Historical settings as possible reason why 'culture' has become such an important term

At the outset following remark might be useful to set the terms of analysis. Prof. Beckman’s stressed in particular in his book (written jointly with Robert Picht) 'European Societies between Diversity and Convergence', that there is the need for a clarification's of terms, so that they can be used truly throughout Europe. This means they must be comparative, while remaining applicable in diverse situations, culturally speaking. Within the various European programmes and networks, languages have developed both in terms of cross-cultural identities and professional subcultures. These concepts reveal that the possibilities of European integration will be shaped accordingly by a policy as based on the 'systematisation of knowledge' about European affairs. It is interesting to note that this goes hand in hand, for instance, with comparative literary studies rather than national philological schools (Dyserink).

### EXERCISE TASKS
1. Pick out every line of the records below that contains the string "Given", treating uppercase and lowercase letters as distinct.
2. Extend the passage on culture and European integration, beginning directly after its final sentence.

[Item position entries]

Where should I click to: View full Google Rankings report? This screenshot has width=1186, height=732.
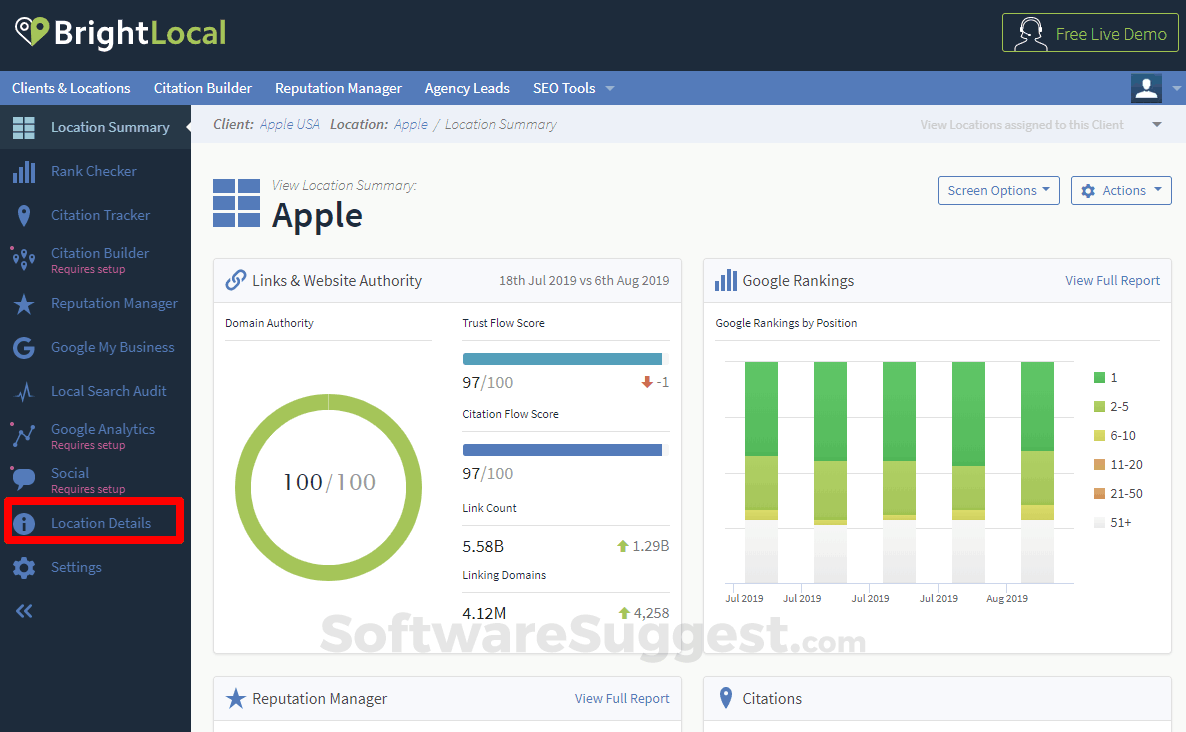click(x=1112, y=280)
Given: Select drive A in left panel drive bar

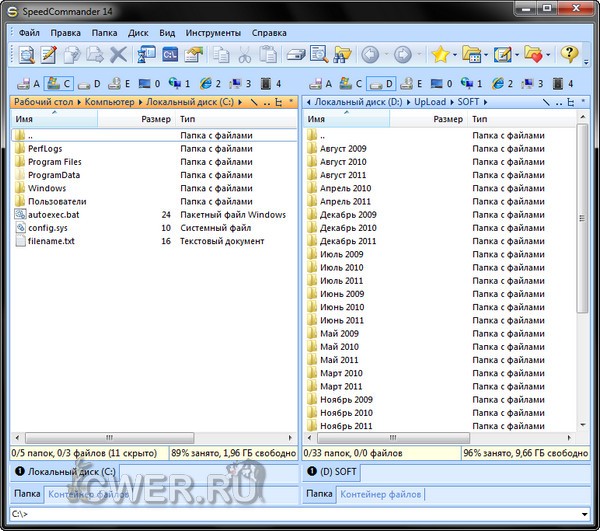Looking at the screenshot, I should coord(29,83).
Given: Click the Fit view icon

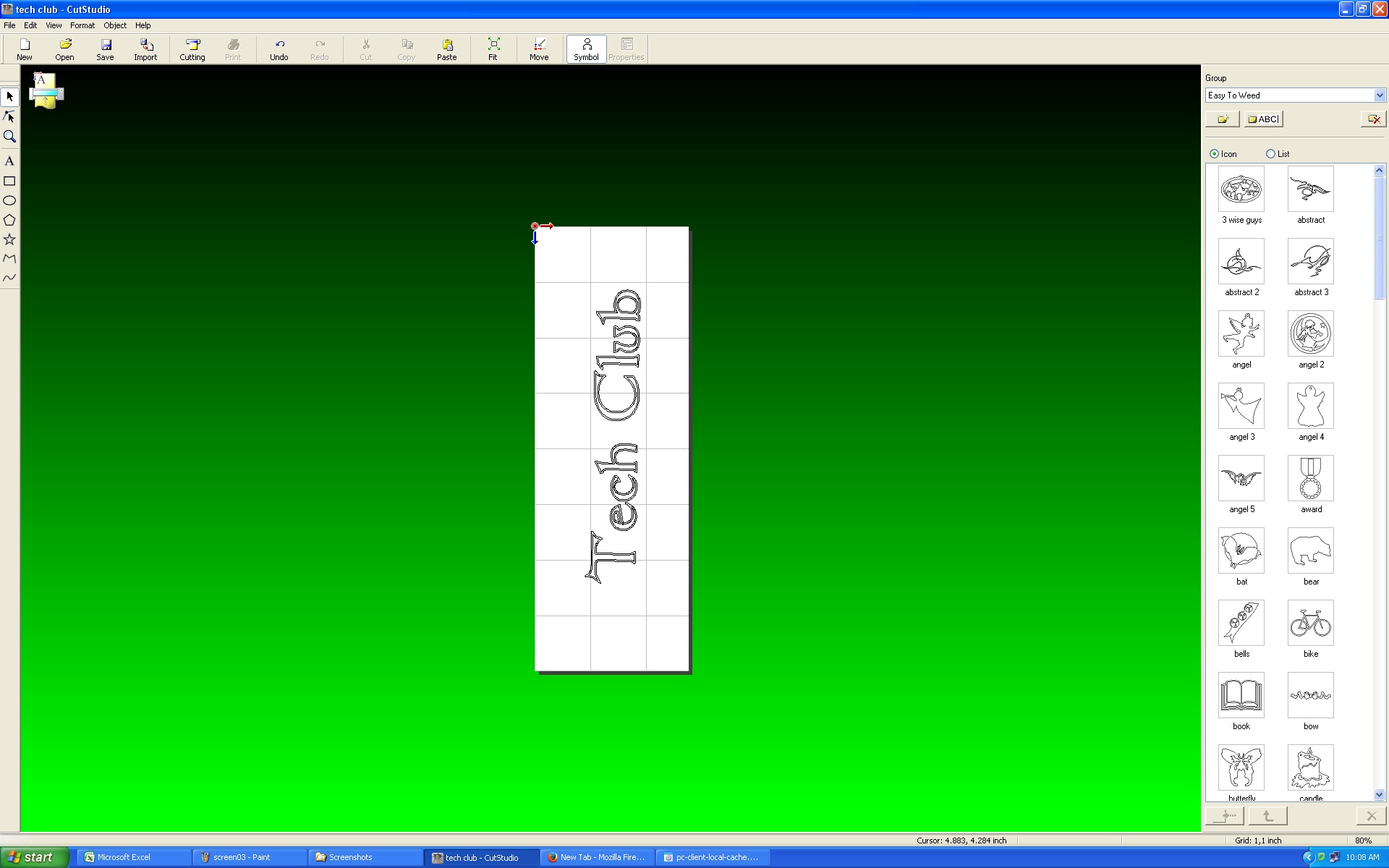Looking at the screenshot, I should point(493,49).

### PER-TASK OUTPUTS
1.
Given: Select drive A in left panel drive bar
Given: Click the Fit view icon

2.
Comparative terms are all the more important when considering what different relationships to history prevail in Europe. Germany has, for example, quite a different problem to confront when faced with the past as compared to France, Greece or Holland. Degrees of insecurity vary accordingly, but also the sense for what is politically important. A derivative of that is a particular mentality based set of values related to the upkeep of the system. Here the introductory note could be related immediately to what was planned in the workshop itself, namely to hear Kerkhof's report about an ongoing research comparing various values in Europe.

Philosophically speaking, 'culture and identity' should be seen at all times as a dialectical relationship. Whether or not the historical setting predetermines or not the ability to articulate a cultural identity, it remains to be seen or rather is a point of reference in need of further examination. At times it becomes difficult to distinguish theory from methodological approaches, for in either cases implicit value assumptions are in need of conscious reflection while knowing fully that 'values are set, but not easily discussed' (Cornelius Castoriadis). In other words, sometimes such workshops border on the impossible, while participants may cling to other concepts than mentality, such as symbols, consciousness, relationships etc... Such a seminar is an enormous undertaking to bring all of this into some kind of understandable framework while unfolding some further perspectives for the theoretical reflection undertaken already up to now.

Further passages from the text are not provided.